Dollar Van Demos is the brainchild of husband and wife Joe and Iara Revitte, who seek out aspiring hip-hop and reggae artists, throw them in dollar vans, and film them performing while rolling through Brooklyn, all the while picking up and dropping off commuters who rely on the inexpensive mode of transportation to get them around the city.
As part of the recent Social Media Week, Dollar Van Demos invited conference participants to ride along as they shot several demos of various artists. The last ride of the day featured Kid Lucky, who beatboxes and raps simultaneously – or beat rhyming - beatboxer Grey Matter, and Zuzuka Poderosa, who performs baile funk, a form of music popular in the favelas, or slums, of her native Brazil.
Grey Matter, whose real name is Andrew Gutterson, was performing for the first time on Dollar Van Demos. “I think it's awesome,” he said before leaving from Downtown Brooklyn for Kings Plaza. “I'm actually not going to work today. I'm taking a personal day just to do this because I think it is such a cool idea.”
For Kid Lucky, performing on mass transit isn't a new experience. He is instrumental in organizing the Hip-Hop Subway Series, which brings together musicians and other artists to perform on trains. Despite those experiences, he was still dubious when Revitte kept emailing him about showcasing his talents on a dollar van driving through Brooklyn.
“I never opened the emails, and then I was doing a show at a friend's open mic and Joe approached me and was like 'yo, I'm with Dollar Van Demos,'” recalled Kid Lucky, a.k.a. Terry Lewis. “I said, 'I delete you all the time!'”
This was Kid Lucky's second time performing on Dollar Van Demos. “It's cool,” he said. “Some people will get in the van and like it, and others will be like 'I don't care, I've got to get to work.'”
Indeed, rider reactions are mixed, with some obviously enjoying the show and others feigning a cool indifference. Then there are the people who truly are just interested in reaching their destination, ignoring the performance while they send text messages from their phone or bury their head in a newspaper.
On this particular day, Dollar Van Demos had a repeat customer. Jonathan, a local high school student, was instantly recognized by Revitte when he climbed into the van.
“It was a long time ago, sometime last year,” said Jonathan of his first experience with Dollar Van Demos. Asked if he was surprised to find himself a passenger in another shoot, he said, “no, I just thought, 'here we go again.'”
The idea for Dollar Van Demos came about while Joe Revitte, a University of Colorado film school graduate and veteran of the Los Angeles film industry, said he was wallowing in “developmental hell.”
“I was sick of telling people that I was a film producer, and having no film production credits to my name,” he said.
So he and his wife rode the Brooklyn dollar vans for a couple of Saturdays working out their idea, and then approached BCAT about borrowing some cameras and using their editing equipment.

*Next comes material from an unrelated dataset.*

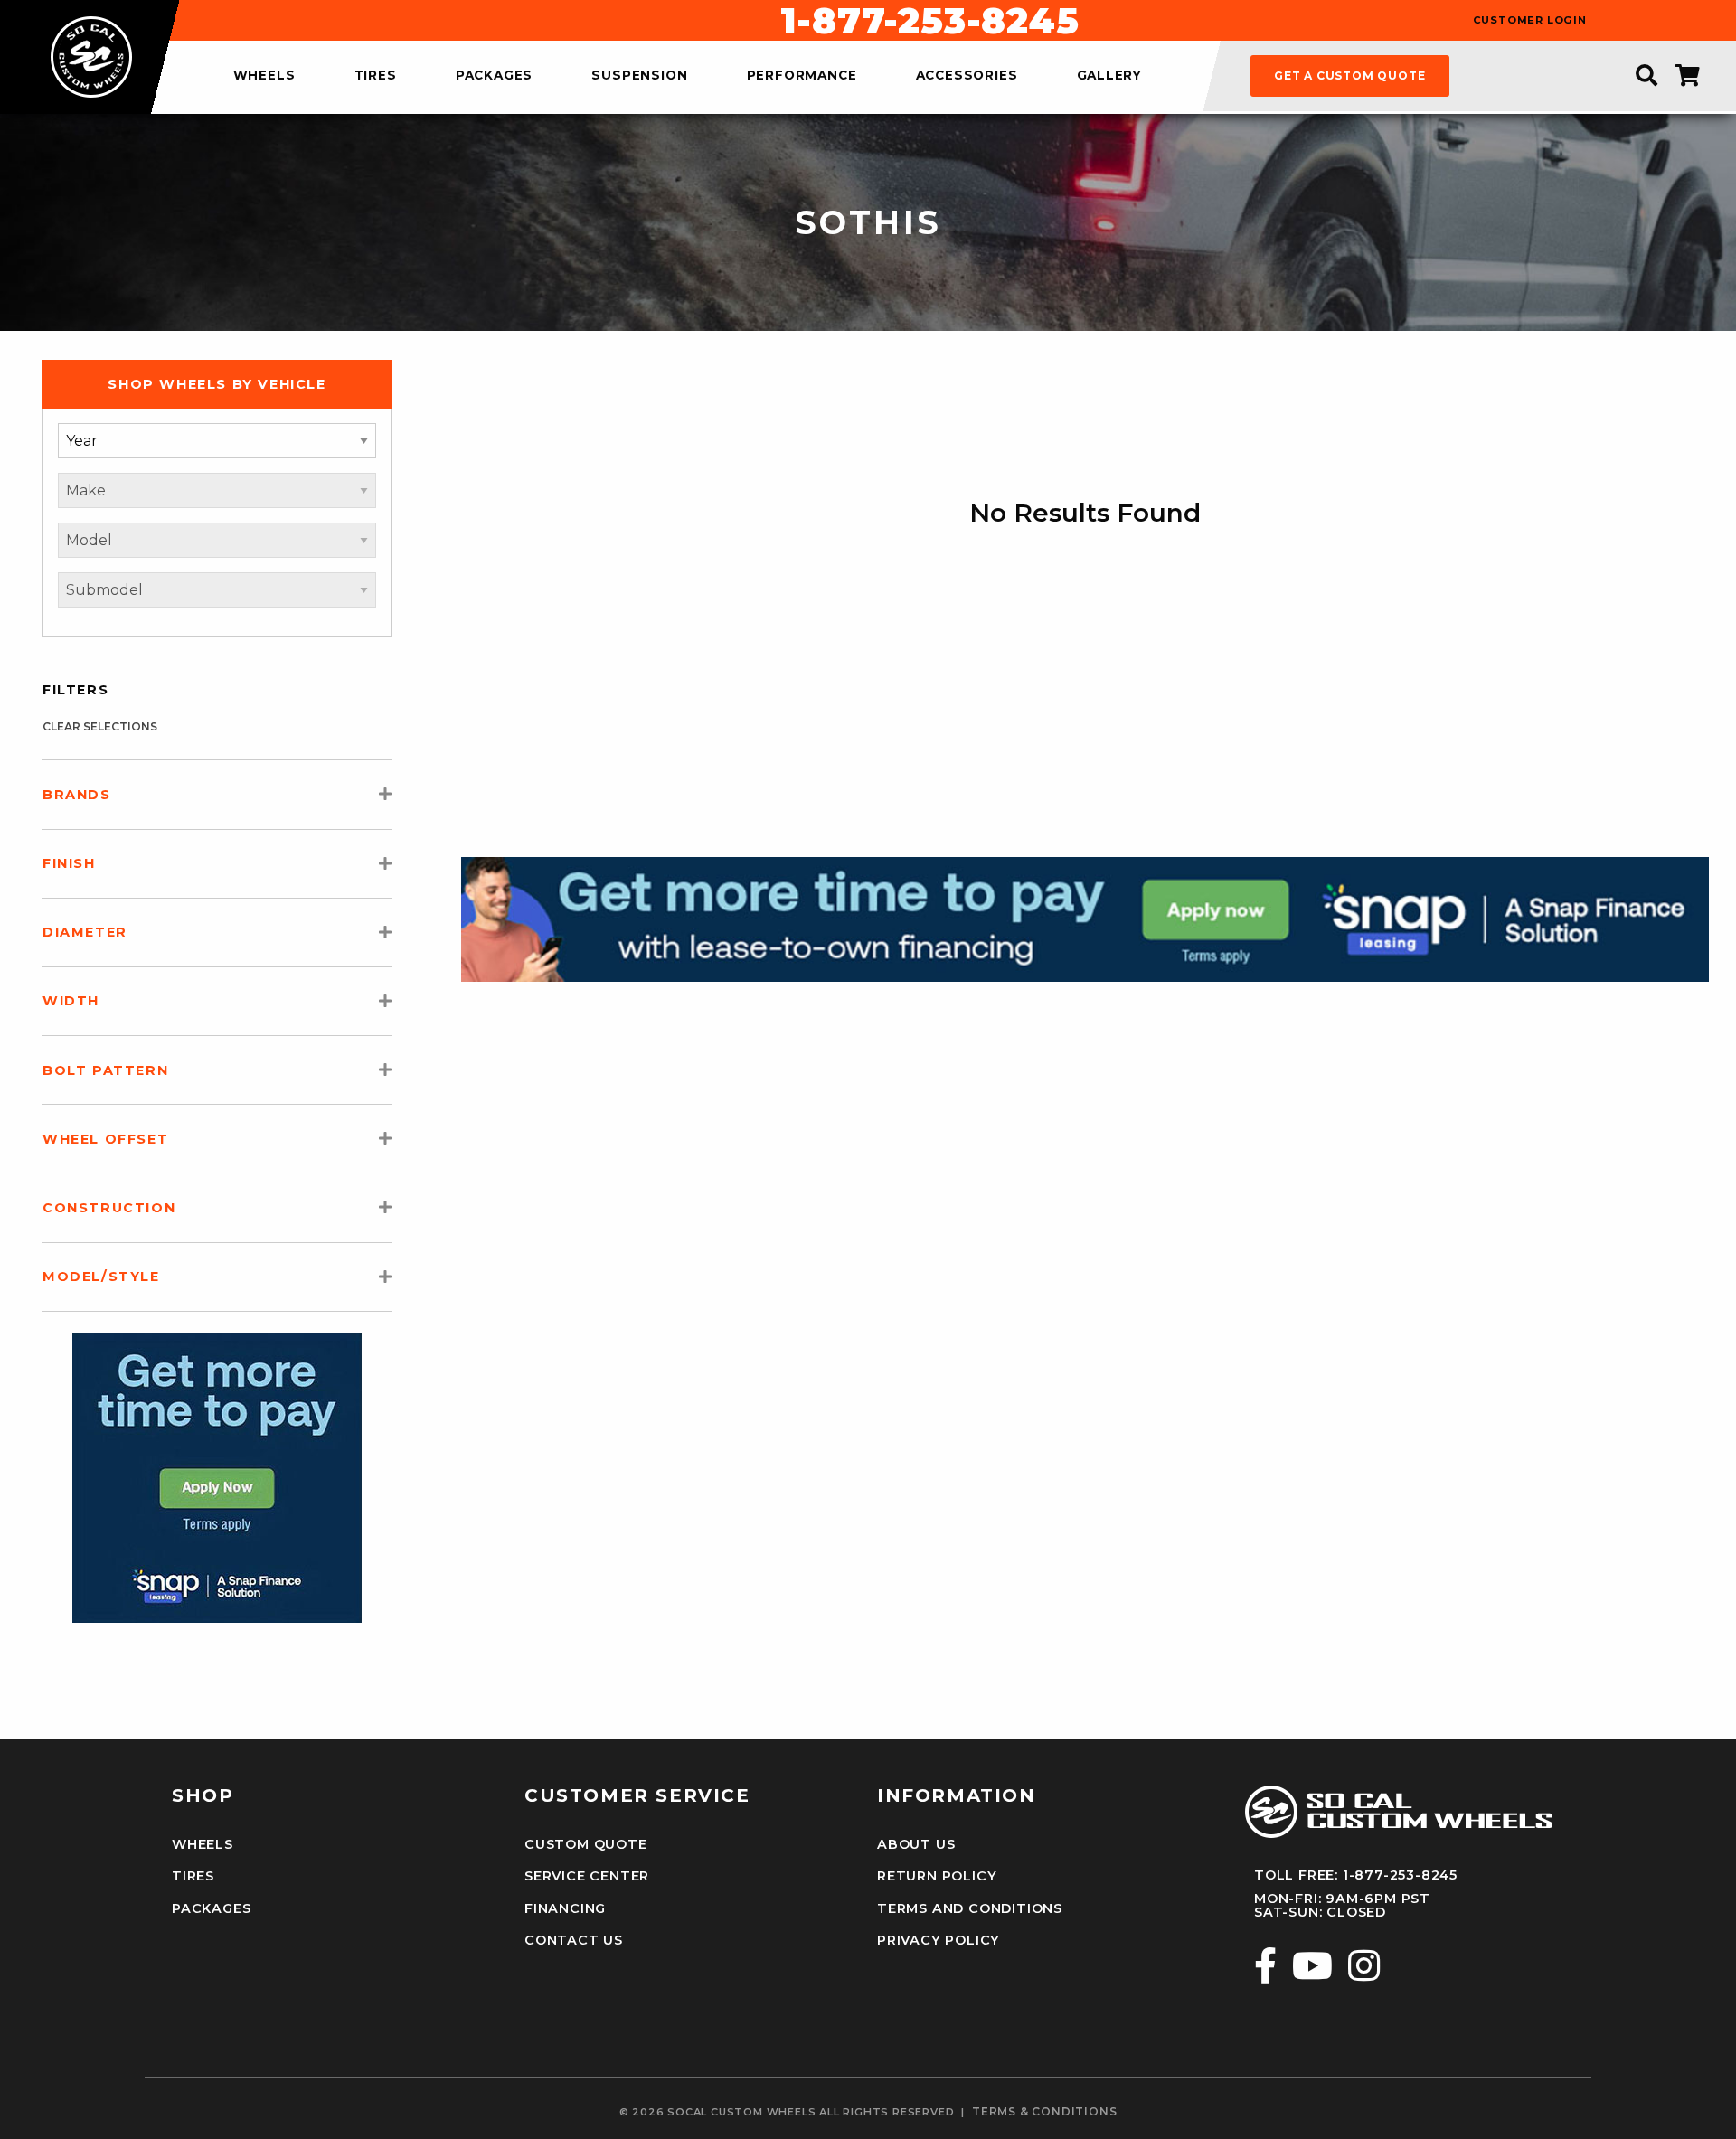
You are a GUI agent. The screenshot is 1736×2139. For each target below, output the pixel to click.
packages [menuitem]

They found a sympathetic soul in Winston Williams, who owns and operates Black Street Van Line. Williams said he was happy to have Revitte film in his vehicle, and said the dollar vans are an important form of transportation, especially among New York City's Caribbean population.
"In their county, whether it be Trinidad or Jamica, they have this type of service," he said, adding that it was often faster and more econimical than taking a bus in New York City. "It'll get to you to from Point A to Point B faster because you are making less stops.”
Revitte said Dollar Van Demos has been steadily growing over the past year, even if the first few videos - posted to YouTube in February of 2009 - didn't exactly burn up the internet.
“You figure it would be easier considering a cat playing the piano on YouTube will get 10,000 views,” he joked.
But things are definitely starting to look up for Dollar Van Demos now that two of their featured artists – Joya Bravo and Wordspit - landed spots in nationwide McDonald's commercials thanks to an ad executive in Chicago coming across their videos on the internet.
"We didn't reach out to him, he approached us," said Revitte. "That would have never been possible in the days before YouTube and other social networking sites."
Revitte said Dollar Van Demos initially approached reggae and hip-hop artists because those types of acts would naturally appeal to the riding public along Flatbush Avenue in Brooklyn, but he said there are already plans to branch out with comedy and gospel acts.
"That type of music was kind of the sweet spot for the large Caribbean population in that part of Brooklyn," he said. "When we were first starting out, we didn't really want to throw a country-and-western act in a dollar van."
He is also planning on branching out from Brooklyn, too, and said that people have already requested that Dollar Van Demos shoot some demos in Queens, but Revitte is thinking even bigger than that. “I would eventually like to take it to other cities, and eventually other parts of the world,” he said.
Revitte noted that there are productions similar to Dollar Van Demos in other countries, such as Taxi Jam in South Africa and Black Cab Sessions in London, but says what makes Dollar Van Demos different is the fact that the van keeps picking up commuters.
“I think what makes us unique is that we have real passengers,” said Revitte. “They can connect and interact with the music immediately, and I think that's what draws people to Dollar Van Demos.”